Валентина Игнатьевна положила мне руку на колено:
— Сергей Иванович, вы молодой… Оглянитесь вокруг: такая жизнь интересная… Пожалуйста, не драматизируйте, я вас очень прошу. И поговорите с Колей. Для меня сейчас это важнее всех заслонов.
С Колей я поговорил, и он привязал Пирата на несколько дней, но скорее из охотничьих соображений — чтобы ему кто-нибудь не прокусил лапу накануне охоты. История с Пиратом, собачьей упряжкой и Бабой Катей глупым образом нас породнила и ещё усилила мою мужицкую несостоятельность в глазах мальчишек, и в первую очередь Коли, перед которым я всё сильнее чувствую себя практикантом.
Я задал сочинение на старинную тему «Почему Каштанка вернулась домой?». Девчонки, я был уверен, напишут, что Каштанка очень верная и что дома «её тискают, но любят». Лёня с Тониной помощью доложит, что некоторые народы не могут без унижения и предпочитают ярко освещённой арене лень и бессмысленность. Коля… Вот именно что скажет Коля, меня и интересовало больше всего, учитывая его внешкольные неурочные силы, которые никак не удавалось приложить к делу. Я был уверен, что собачья тема близка Коле и может стать помощником в учёбе.
Каково же было моё разочарование, когда я увидел перед собой Колино художество, состоявшее из таких предложений:
«В произведении А. П. Чехова рассказывается о собаке Каштанке. Она принадлежала сыну столяра Федюшке. Так случилось, что Каштанка потерялась, попала к дрессировщику и начала выступать в цирке, где и увидела старых хозяев и сбежала к ним прямо с арены. Казалось бы, незатейливый сюжет. Каштанка полюбила нового доброго хозяина, а скучала о старых, которые хотя и обижали её, но были роднее и ближе. Весёлые эпизоды здесь соседствуют с печальными. Смеёшься, читая, как хрюшка, гусь и кот, делая пирамиду, пошатнулись и упали. Печалишься о бедном гусе Иване Иваныче, который заболел и умер оттого, что в цирке на него нечаянно наступила лошадь».

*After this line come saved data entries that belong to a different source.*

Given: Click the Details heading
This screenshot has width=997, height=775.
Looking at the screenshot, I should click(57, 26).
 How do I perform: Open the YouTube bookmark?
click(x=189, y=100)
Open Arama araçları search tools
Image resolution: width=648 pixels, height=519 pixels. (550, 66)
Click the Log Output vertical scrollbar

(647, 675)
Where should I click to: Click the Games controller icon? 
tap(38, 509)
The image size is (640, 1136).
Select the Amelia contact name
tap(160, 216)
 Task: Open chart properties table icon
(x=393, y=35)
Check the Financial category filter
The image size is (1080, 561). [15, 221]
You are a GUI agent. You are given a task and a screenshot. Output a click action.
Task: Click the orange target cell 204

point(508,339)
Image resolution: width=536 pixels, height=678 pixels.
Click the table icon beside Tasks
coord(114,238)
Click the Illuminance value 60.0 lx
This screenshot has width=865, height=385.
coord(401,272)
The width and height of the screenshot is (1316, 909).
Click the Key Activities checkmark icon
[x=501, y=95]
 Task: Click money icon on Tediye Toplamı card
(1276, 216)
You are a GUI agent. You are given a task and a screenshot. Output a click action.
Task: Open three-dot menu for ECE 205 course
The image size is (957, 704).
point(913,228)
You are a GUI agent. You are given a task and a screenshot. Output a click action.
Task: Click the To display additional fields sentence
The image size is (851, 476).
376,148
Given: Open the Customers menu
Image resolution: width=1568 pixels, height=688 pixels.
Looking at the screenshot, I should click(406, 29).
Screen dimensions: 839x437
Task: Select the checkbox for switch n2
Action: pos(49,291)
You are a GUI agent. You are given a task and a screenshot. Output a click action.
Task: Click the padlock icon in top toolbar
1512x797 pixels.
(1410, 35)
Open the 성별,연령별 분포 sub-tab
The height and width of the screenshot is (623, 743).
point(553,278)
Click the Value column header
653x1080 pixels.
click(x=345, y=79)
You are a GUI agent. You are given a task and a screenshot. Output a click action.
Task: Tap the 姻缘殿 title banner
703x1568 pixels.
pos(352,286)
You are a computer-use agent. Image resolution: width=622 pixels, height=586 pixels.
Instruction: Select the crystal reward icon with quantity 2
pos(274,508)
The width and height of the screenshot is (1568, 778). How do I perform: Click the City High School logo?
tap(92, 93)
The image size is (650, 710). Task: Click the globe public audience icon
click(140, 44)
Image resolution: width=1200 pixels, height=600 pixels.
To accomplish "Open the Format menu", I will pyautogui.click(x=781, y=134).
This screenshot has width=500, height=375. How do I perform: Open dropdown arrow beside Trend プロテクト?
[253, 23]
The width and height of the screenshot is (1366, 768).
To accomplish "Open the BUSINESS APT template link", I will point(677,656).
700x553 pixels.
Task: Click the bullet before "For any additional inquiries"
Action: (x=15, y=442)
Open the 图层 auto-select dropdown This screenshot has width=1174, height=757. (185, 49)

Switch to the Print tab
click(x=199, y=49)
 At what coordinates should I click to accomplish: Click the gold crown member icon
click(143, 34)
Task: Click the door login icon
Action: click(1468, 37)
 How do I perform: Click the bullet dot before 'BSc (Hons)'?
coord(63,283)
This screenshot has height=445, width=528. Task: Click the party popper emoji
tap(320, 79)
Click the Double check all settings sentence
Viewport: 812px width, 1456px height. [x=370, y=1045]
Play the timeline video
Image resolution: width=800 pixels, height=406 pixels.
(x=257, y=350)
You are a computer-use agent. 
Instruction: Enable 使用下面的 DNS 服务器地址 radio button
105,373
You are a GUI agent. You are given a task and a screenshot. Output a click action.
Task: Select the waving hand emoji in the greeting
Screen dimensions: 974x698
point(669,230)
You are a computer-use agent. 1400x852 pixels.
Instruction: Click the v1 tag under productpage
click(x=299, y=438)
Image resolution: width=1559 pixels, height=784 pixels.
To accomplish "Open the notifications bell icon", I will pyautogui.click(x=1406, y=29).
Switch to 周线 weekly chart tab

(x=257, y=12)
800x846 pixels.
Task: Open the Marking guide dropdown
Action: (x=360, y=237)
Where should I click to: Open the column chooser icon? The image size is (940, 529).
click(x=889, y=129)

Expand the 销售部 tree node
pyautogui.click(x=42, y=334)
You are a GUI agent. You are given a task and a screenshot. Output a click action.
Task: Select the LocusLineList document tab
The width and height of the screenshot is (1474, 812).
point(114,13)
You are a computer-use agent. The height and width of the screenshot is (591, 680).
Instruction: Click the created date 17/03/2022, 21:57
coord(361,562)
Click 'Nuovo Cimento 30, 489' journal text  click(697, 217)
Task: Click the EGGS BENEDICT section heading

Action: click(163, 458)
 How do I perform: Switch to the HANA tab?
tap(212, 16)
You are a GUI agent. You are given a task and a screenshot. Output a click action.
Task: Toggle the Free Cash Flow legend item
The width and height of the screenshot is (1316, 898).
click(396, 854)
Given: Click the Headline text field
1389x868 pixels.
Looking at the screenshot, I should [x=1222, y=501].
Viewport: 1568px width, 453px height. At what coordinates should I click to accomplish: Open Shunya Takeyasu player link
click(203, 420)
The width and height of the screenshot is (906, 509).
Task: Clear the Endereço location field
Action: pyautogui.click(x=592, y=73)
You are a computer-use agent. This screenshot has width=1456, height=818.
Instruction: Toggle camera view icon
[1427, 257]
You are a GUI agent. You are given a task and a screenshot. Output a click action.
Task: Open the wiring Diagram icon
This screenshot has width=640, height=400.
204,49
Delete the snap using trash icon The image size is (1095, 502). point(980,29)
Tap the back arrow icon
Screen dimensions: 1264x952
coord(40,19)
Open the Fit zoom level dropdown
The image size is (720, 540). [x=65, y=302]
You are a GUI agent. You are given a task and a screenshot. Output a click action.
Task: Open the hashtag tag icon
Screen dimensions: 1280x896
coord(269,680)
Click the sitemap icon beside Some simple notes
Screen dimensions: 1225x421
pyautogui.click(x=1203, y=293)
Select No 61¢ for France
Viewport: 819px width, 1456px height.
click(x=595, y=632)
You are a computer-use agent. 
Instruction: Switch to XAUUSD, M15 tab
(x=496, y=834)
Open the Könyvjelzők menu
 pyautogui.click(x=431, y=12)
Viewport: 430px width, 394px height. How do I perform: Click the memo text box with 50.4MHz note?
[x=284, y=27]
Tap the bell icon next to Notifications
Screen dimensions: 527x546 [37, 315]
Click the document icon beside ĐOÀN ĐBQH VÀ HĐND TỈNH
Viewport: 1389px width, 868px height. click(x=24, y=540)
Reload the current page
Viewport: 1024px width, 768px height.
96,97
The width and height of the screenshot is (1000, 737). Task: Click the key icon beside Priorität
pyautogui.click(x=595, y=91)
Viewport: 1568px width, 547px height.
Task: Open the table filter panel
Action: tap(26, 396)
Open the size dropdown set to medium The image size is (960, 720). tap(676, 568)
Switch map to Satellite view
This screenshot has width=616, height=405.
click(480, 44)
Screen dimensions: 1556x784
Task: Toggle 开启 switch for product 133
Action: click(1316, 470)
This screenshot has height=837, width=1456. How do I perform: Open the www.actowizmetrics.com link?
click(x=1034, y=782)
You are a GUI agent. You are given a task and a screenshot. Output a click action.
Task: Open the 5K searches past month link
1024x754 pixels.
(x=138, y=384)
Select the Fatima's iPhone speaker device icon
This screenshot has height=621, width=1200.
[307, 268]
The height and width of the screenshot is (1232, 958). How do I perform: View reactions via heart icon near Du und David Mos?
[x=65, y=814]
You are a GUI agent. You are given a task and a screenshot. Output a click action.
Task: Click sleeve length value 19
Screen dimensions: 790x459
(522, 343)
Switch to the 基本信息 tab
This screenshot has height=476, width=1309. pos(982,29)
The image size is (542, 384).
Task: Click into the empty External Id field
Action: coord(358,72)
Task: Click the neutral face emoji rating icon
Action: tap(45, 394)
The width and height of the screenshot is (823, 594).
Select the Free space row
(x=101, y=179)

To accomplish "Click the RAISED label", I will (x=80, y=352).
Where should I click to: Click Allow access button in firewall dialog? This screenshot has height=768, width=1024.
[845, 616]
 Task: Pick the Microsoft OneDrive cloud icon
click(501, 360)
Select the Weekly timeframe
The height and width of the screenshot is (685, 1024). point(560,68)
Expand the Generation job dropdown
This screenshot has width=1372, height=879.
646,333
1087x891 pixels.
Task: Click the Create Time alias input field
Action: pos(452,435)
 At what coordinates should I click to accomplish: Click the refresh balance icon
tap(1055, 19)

И в таком духе с концовкой:
«История Каштанки не оставляет равнодушным. Не зря говорят: собачья верность. Несмотря на то, что в этом произведении много грустных сцен, оно оставляет в душе светлое чувство».
Сочинение было списано, и, скорей всего, при поддержке Агашки. Я поставил Коле двойку. Коля фыркнул и набычился:
— Почему-у-у? Я же написал.
— Я после урока тебе объясню почему.
После урока он подошёл:
— Сергей Иваныч, вы мне почему двойку поставили? Я же написал.
Главным было, что он писал, тратил силы, а его обидели.
— Ну, во-первых, в сочинении таки не сказано, почему Каштанка вернулась домой. Даётся просто краткое содержание. А главное — ты его списал.
— Я не списывал.
— Списывал.
— Докажите, — негромко сказал Коля, глядя в пол.
— Да ничего я не буду доказывать. Сам думай. — Я уже хотел закончить разговор, как вдруг предложил: — Коля, а давай я не буду ставить двойку в журнал, а ты… напишешь новое. За выходные.
— Не-е… — было проскрипел Коля.
— Слушай, давай так. Напиши сочинение на свободную тему: «Почему я люблю свою собаку». Только хорошо напиши. Как есть. Договорились.
Коля насупился и ушёл.
В нашей школе несколько выходов, один из мастерской. Вечером, уходя последним, я увидел свет в ней и зашёл. Со стороны уличной двери я услышал запах табачного дыма и другие звуки, свидетельствующие о том, что на крыльце толкутся парни. Шёл какой-то разговор, и в одном из голосов я без труда узнал голос Коли, говорившего неторопливо, веско и со своим если не шиком, то уж точно шичком:
— …Женёк, остынь, я бы поехал тогда с вами… не вопрос. Да тут сочинение ещё… Каштанка кака-то… Бася, дай спички. Благодарю. — «Благодарю» произнесено особенно вразвалочку и невозмутимо. Пауза, выдох: — Не знай, чо он докопался с ней? Кхе… Кхе-кхе… Да что, блин! Такой силос эта «Тройка»! Кхе… Про чо я?
— Про эту… Каштанку.
— Но. Дармоедка. Я её за собаку не считаю. Избяная наскрозь… Я вообще сучек не люблю. У меня была… Этот отдал… как его… По белой-то ушёл… Ну? В пожарке работал…
— Лыткин?
— Лыткин, ну. У него брал. Кыксой звали… Изовьётся как лиса, а тяму ноль. Старые следця гонят… Вот кобель у меня — я понимаю, он и по птице и по соболю идёт… Стал бы он на этого, хе-хе, гусака смотреть, сразу б башку…! Ха-ха! (Все заржали.) А эта ещё и дура тёмная. Чо она к этому синяку вернулась? Мало он её метелил. Х-хе. Хотя хрен ли неясного: у клоуна пахать надо, а столяр и так накормит.